# [Tutor] What does "TypeError: 'int' object is not iterable" mean?

Steven D'Aprano steve at pearwood.info
Sat Oct 23 02:23:08 CEST 2010

```On Sat, 23 Oct 2010 12:42:50 am Richard D. Moores wrote:

> So I wrote a function:
>
> def float2n_decimals(floatt, n):
>     """
>     Given a float (floatt), return floatt to n decimal places.
>
>     E.g., with n = 2, 81.34567 -> 81.35
>     """
>     return ("%%.%sf" % n) % floatt
>
> which works fine,

float2n_decimals(x, 3)

is better written in place as:

"%.*f" % (3, x)

There's no need for a function for something so simple.

> but a question remains: n is an integer. Why the
> 's' in '%sf'?

Your function might be more clear if you split the formatting into two
lines:

template = "%%.%sf" % n
return template % floatt

The first line builds a template string from n.
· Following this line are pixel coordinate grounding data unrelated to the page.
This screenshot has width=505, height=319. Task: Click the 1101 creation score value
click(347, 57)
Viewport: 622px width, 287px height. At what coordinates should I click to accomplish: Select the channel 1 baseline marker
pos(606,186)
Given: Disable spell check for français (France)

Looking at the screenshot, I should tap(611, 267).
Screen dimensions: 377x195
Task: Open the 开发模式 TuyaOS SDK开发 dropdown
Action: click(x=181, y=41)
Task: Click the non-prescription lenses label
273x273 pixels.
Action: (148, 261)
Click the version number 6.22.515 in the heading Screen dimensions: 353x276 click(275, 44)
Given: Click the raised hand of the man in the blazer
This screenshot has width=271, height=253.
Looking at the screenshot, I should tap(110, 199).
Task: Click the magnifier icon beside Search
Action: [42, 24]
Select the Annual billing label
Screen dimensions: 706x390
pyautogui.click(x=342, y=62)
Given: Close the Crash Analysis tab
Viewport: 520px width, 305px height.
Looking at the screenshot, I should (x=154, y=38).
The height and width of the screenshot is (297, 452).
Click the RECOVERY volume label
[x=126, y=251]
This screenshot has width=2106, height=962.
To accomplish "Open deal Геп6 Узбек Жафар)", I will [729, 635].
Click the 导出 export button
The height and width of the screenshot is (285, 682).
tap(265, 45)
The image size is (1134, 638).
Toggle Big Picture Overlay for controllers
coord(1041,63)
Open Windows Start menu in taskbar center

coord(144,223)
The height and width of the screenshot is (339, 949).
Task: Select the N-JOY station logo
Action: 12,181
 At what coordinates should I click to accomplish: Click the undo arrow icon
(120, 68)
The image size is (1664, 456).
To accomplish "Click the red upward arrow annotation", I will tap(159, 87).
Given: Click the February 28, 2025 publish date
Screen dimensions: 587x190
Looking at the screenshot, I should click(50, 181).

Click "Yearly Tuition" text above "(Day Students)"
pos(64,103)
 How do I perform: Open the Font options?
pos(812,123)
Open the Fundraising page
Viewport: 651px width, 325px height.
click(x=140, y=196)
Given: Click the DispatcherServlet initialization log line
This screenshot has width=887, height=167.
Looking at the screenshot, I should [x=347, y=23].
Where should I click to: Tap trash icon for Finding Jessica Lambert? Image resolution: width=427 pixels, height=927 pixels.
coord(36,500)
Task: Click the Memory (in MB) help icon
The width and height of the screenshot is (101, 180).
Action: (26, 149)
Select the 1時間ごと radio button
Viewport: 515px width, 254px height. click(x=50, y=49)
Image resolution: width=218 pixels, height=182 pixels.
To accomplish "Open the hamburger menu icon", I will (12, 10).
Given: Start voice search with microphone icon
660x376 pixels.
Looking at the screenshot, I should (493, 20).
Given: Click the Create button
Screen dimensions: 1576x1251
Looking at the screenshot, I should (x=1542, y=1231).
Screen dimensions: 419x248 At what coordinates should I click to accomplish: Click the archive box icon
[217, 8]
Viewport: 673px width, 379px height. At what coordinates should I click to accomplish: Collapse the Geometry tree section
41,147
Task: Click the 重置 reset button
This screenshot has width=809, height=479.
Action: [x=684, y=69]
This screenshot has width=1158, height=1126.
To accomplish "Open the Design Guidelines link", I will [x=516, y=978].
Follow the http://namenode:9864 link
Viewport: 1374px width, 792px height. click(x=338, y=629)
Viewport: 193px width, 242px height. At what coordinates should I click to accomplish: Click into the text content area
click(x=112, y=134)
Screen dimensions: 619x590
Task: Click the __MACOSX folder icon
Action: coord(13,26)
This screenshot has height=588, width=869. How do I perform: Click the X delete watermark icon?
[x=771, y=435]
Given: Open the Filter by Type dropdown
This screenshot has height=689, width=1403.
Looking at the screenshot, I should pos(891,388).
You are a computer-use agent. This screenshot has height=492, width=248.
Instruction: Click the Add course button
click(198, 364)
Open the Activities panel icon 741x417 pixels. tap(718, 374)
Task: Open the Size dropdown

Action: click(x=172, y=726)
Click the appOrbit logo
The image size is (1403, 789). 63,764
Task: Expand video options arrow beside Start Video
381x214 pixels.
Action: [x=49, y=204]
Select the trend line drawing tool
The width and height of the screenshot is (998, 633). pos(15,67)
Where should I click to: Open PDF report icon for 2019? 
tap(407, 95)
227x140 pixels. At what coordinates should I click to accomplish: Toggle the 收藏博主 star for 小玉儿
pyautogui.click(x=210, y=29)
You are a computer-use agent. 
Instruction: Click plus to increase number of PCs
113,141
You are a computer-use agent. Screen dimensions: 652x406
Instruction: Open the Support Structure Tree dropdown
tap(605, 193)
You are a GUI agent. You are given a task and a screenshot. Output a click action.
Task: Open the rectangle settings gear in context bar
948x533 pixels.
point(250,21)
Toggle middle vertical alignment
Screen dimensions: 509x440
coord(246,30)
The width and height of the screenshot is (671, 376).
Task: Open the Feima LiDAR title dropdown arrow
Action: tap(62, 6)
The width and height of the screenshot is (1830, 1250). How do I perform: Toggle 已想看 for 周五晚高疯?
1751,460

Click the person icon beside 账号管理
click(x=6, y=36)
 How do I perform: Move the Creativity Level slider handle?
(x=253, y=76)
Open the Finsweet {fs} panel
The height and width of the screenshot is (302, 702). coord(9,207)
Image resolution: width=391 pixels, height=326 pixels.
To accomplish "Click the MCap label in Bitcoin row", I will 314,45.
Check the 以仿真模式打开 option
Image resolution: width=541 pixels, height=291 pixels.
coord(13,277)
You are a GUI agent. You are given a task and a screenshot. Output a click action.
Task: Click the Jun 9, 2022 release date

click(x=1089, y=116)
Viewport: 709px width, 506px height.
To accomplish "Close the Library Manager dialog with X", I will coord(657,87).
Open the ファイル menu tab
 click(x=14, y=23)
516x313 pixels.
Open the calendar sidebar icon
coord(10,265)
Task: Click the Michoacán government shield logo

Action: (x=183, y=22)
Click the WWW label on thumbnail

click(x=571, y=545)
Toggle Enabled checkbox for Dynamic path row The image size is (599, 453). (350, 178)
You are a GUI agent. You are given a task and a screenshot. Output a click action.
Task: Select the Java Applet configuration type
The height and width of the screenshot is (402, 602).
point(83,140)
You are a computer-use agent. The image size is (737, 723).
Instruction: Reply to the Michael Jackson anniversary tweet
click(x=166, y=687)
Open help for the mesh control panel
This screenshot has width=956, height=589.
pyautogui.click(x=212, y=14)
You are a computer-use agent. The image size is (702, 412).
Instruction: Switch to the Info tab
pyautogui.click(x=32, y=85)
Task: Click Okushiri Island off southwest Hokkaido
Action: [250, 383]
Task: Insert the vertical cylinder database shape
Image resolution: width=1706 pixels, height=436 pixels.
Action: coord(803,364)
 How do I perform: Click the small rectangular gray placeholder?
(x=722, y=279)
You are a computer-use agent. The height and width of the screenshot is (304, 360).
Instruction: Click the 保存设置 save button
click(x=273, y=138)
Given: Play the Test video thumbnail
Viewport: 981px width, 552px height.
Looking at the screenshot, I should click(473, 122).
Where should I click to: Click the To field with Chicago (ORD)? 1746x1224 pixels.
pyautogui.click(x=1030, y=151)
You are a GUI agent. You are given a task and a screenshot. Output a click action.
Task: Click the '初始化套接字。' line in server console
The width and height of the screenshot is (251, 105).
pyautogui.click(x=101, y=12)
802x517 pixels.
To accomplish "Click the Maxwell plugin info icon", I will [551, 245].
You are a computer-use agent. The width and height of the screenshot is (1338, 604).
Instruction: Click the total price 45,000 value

Now it becomes clear
what %s is for: it's to insert the n as a string into the template. %d
would express the intention of the function better.

By the way, the function docstring is seriously misleading. It describes
a completely different function:

>     Given a float (floatt), return floatt to n decimal places.
>
>     E.g., with n = 2, 81.34567 -> 81.35

It does nothing of the sort! What you are describing is the built-in
function round:

>>> print round(81.34567, 2)
81.35

What your function does is return a string, not a float. Besides, given
a float, where does n come from? A global variable?

There is a convention for giving examples that you should follow.
Putting the three of these together, your docstring should say
something like:

Given a float floatt and an integer n, returns floatt formatted
as a string to n decimal places.

>>> float2n_decimals(2, 81.34567)
'81.35'

(BTW, I really hate the name "floatt". It makes me think you're
stuttering.)

--
Steven D'Aprano
```